◆ ASSIGNMENT:
Down to the final line, reproduce the entries that follow exactly.

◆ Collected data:
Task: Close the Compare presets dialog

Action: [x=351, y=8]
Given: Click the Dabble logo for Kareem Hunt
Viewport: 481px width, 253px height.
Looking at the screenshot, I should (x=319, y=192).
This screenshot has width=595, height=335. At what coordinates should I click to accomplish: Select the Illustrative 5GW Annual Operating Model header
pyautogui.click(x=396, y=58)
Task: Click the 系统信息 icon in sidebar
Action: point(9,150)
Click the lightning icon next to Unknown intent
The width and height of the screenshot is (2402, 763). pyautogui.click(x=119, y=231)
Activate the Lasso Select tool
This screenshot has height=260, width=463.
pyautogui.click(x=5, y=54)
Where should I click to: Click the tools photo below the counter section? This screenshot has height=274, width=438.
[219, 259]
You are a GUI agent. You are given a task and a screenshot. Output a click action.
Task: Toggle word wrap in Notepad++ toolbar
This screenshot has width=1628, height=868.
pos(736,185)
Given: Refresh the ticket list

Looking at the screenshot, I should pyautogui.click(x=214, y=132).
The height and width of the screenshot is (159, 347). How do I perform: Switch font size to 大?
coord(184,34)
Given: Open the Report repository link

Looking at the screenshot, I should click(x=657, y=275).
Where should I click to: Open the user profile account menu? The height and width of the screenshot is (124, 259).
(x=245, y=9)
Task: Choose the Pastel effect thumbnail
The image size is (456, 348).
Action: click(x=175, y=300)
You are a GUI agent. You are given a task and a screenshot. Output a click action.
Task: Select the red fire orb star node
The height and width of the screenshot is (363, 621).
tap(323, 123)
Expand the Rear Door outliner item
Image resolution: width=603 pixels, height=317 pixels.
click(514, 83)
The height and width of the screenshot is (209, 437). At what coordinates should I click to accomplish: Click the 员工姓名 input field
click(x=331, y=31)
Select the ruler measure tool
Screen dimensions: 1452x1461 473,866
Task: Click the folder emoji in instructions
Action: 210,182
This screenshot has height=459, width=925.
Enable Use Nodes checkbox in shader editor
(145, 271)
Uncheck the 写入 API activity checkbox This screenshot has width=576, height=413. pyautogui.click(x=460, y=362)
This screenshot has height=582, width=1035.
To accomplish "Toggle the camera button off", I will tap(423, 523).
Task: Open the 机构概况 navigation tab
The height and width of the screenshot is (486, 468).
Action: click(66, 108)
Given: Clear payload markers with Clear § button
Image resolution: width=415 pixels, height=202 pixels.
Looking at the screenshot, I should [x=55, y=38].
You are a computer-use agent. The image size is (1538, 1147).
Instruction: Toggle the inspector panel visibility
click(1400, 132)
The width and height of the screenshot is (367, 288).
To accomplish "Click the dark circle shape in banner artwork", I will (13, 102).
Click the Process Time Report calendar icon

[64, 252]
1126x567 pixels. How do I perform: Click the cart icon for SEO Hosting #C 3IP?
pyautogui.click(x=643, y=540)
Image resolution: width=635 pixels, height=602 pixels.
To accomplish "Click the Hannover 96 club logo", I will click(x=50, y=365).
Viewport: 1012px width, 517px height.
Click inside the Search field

◆ TASK RESULT:
Task: Close the Compare presets dialog

Action: [x=351, y=8]
Given: Click the Dabble logo for Kareem Hunt
Viewport: 481px width, 253px height.
Looking at the screenshot, I should (x=319, y=192).
This screenshot has width=595, height=335. At what coordinates should I click to accomplish: Select the Illustrative 5GW Annual Operating Model header
pyautogui.click(x=396, y=58)
Task: Click the 系统信息 icon in sidebar
Action: point(9,150)
Click the lightning icon next to Unknown intent
The width and height of the screenshot is (2402, 763). pyautogui.click(x=119, y=231)
Activate the Lasso Select tool
This screenshot has height=260, width=463.
pyautogui.click(x=5, y=54)
Where should I click to: Click the tools photo below the counter section? This screenshot has height=274, width=438.
[219, 259]
You are a GUI agent. You are given a task and a screenshot. Output a click action.
Task: Toggle word wrap in Notepad++ toolbar
This screenshot has width=1628, height=868.
pos(736,185)
Given: Refresh the ticket list

Looking at the screenshot, I should pyautogui.click(x=214, y=132).
The height and width of the screenshot is (159, 347). How do I perform: Switch font size to 大?
coord(184,34)
Given: Open the Report repository link

Looking at the screenshot, I should click(x=657, y=275).
Where should I click to: Open the user profile account menu? The height and width of the screenshot is (124, 259).
(x=245, y=9)
Task: Choose the Pastel effect thumbnail
The image size is (456, 348).
Action: click(x=175, y=300)
You are a GUI agent. You are given a task and a screenshot. Output a click action.
Task: Select the red fire orb star node
The height and width of the screenshot is (363, 621).
tap(323, 123)
Expand the Rear Door outliner item
Image resolution: width=603 pixels, height=317 pixels.
click(514, 83)
The height and width of the screenshot is (209, 437). At what coordinates should I click to accomplish: Click the 员工姓名 input field
click(x=331, y=31)
Select the ruler measure tool
Screen dimensions: 1452x1461 473,866
Task: Click the folder emoji in instructions
Action: 210,182
This screenshot has height=459, width=925.
Enable Use Nodes checkbox in shader editor
(145, 271)
Uncheck the 写入 API activity checkbox This screenshot has width=576, height=413. pyautogui.click(x=460, y=362)
This screenshot has height=582, width=1035.
To accomplish "Toggle the camera button off", I will tap(423, 523).
Task: Open the 机构概况 navigation tab
The height and width of the screenshot is (486, 468).
Action: click(66, 108)
Given: Clear payload markers with Clear § button
Image resolution: width=415 pixels, height=202 pixels.
Looking at the screenshot, I should [x=55, y=38].
You are a computer-use agent. The image size is (1538, 1147).
Instruction: Toggle the inspector panel visibility
click(1400, 132)
The width and height of the screenshot is (367, 288).
To accomplish "Click the dark circle shape in banner artwork", I will (13, 102).
Click the Process Time Report calendar icon

[64, 252]
1126x567 pixels. How do I perform: Click the cart icon for SEO Hosting #C 3IP?
pyautogui.click(x=643, y=540)
Image resolution: width=635 pixels, height=602 pixels.
To accomplish "Click the Hannover 96 club logo", I will click(x=50, y=365).
Viewport: 1012px width, 517px height.
Click inside the Search field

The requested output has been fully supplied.